My mind raced back to events from the past few months. What could cause sudden hypertension? What would have indicated kidney failure? The thing was, I felt perfectly fine. Still, there were some very odd things that had happened recently. The most jarring of those was this: One day my urine was an absolutely bizarre dark brown color. Upon seeing it, I frantically googled every conceivable health and medical website and deemed that I was either severely dehydrated, or indeed, I had kidney failure. I spent the next twenty-four hours drinking as much of every possible fluid as I could. I downed two cans of chicken broth, a pot of coffee, a liter of sparkling water, multiple cups of tea, and who knows -- possibly a gallon of water.

The next time I went to the bathroom, everything had returned to normal. I breathed a deep sigh of relief. I was fine. But, was I? Suddenly, a few weeks later, I had hypertension.

I decided to approach this new situation the same way as the other one. Rather than accept that I had kidney failure, I decided to make incremental changes to see what impact that would have. So I went from drinking about four cups of coffee per day (two with breakfast, and one or two during the workday at the office) to drinking a cup of tea for breakfast, and perhaps another in the evening. Basically, I eliminated caffeine from my diet almost entirely. I also reduced my alcohol intake.

The result of eliminating caffeine was that my blood pressure returned to normal within three days. Three days.

I never would have guessed that a coffee habit -- something that I've been maintaining for twenty years or more -- would cause high blood pressure suddenly. I figured if it ever happened, it would happen gradually if at all. So the first thing I'd like my readers to know is that caffeine can cause high blood pressure "all of a sudden," even if you've been drinking it for years. The second thing I'd like my readers to know is that your blood pressure will become completely normal again if you stop drinking caffeine.

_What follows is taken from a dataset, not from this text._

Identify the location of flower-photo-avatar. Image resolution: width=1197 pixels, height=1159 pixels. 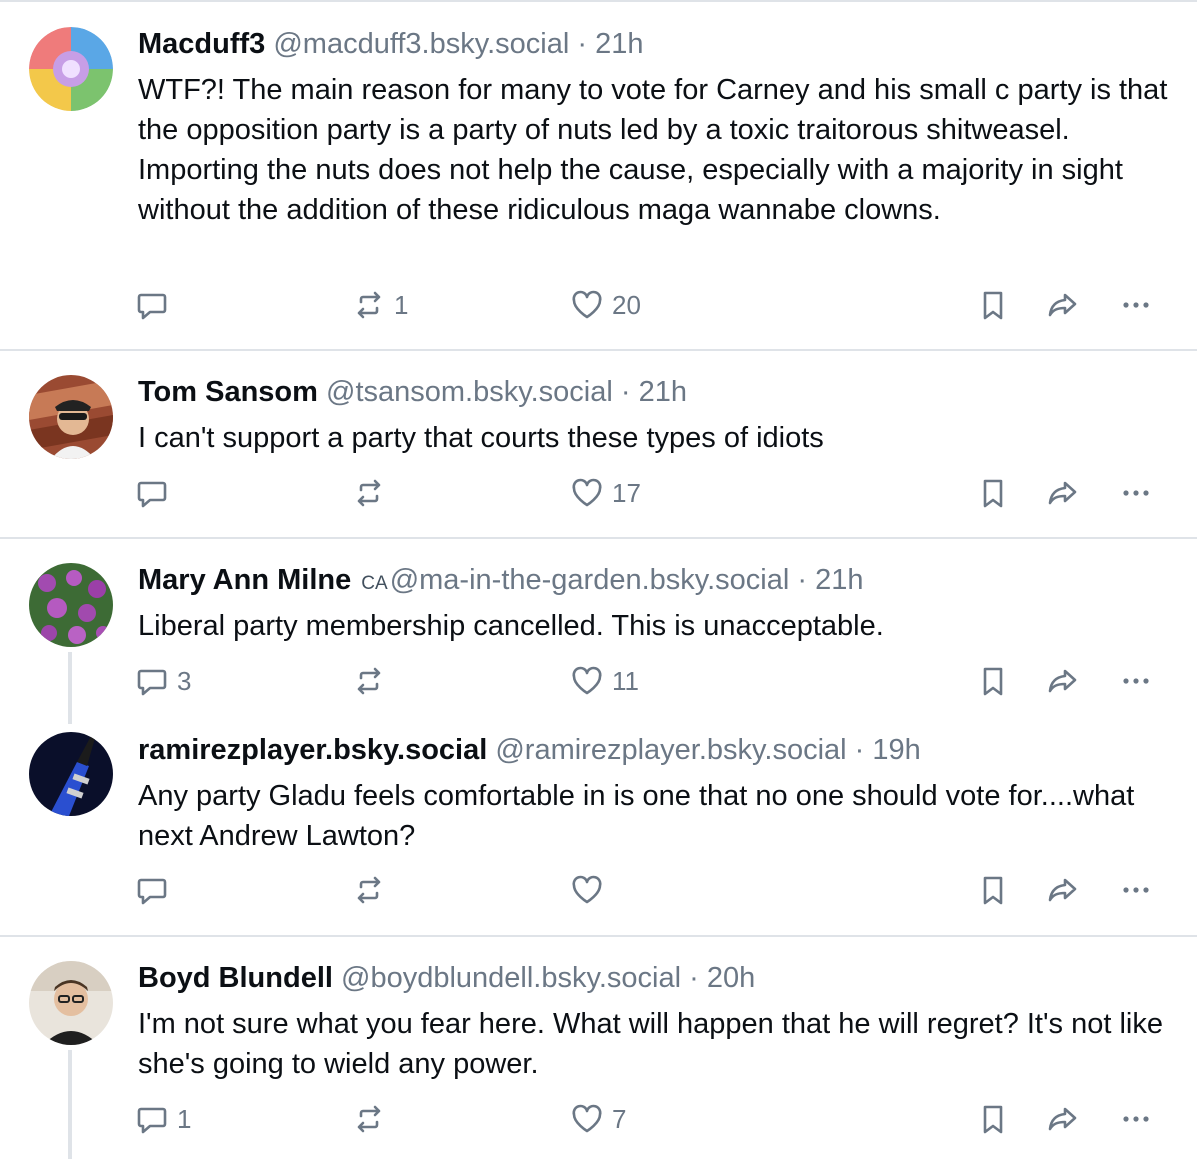
(71, 605).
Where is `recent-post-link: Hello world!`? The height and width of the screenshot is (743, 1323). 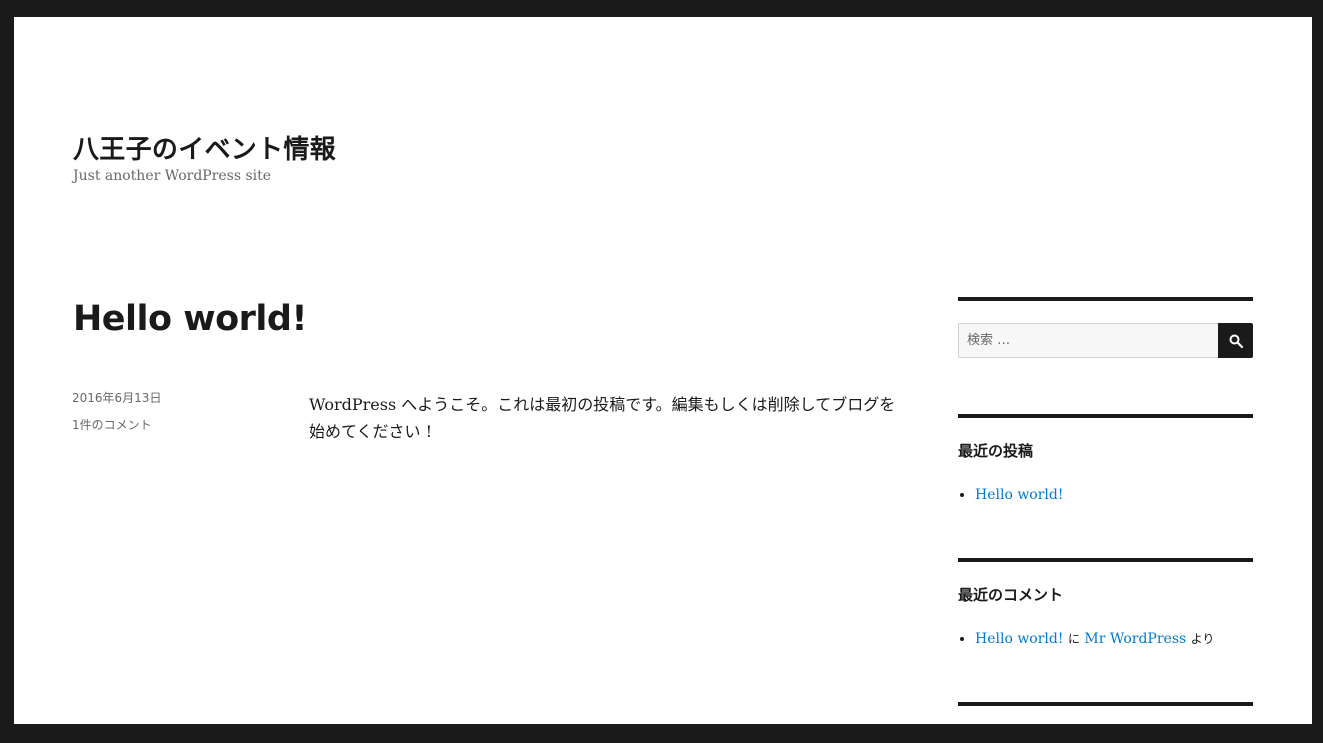
recent-post-link: Hello world! is located at coordinates (1020, 495).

Now a word on withdrawal. I've never been someone who was highly stimulated by caffeine. It never kept me up at night, and never gave me the jitters. I could drink one cup or eight cups and feel pretty much the same in all cases. In light of this, I was not expecting to experience withdrawal symptoms from quitting coffee. I was wrong. While I didn't get the headaches that other people report, I was overwhelmed by fatigue, which lasted about three days. I was falling asleep in the early afternoon while hard at work. I had to take two days off from exercising because my body wouldn't physically move. It was bearable, but unpleasant. I was so tired that I almost felt drunk.

I hate to admit it, but my body feels a lot better now. I do miss the taste of a great cup of coffee, but I'm tolerant of the decaf they give us at the office, and there is no way that I would trade the way I feel now for a cup of coffee. After years of believing that coffee was just a great-tasting way to enhance life, I've suddenly discovered that being uncaffeinated actually feels better. So, I'd like my readers to know that if you ever have the chance to stop drinking coffee, go for it. I think you might discover, like I did, that it feels good to be caffeine free.

I did drink a diet Coke yesterday. It didn't give me jitters, nor did it elevate my blood pressure. I think it's probably okay to drink one caffeinated beverage per day and still enjoy the benefits of being caffeine-free. As for me, I'll try to avoid it from now on.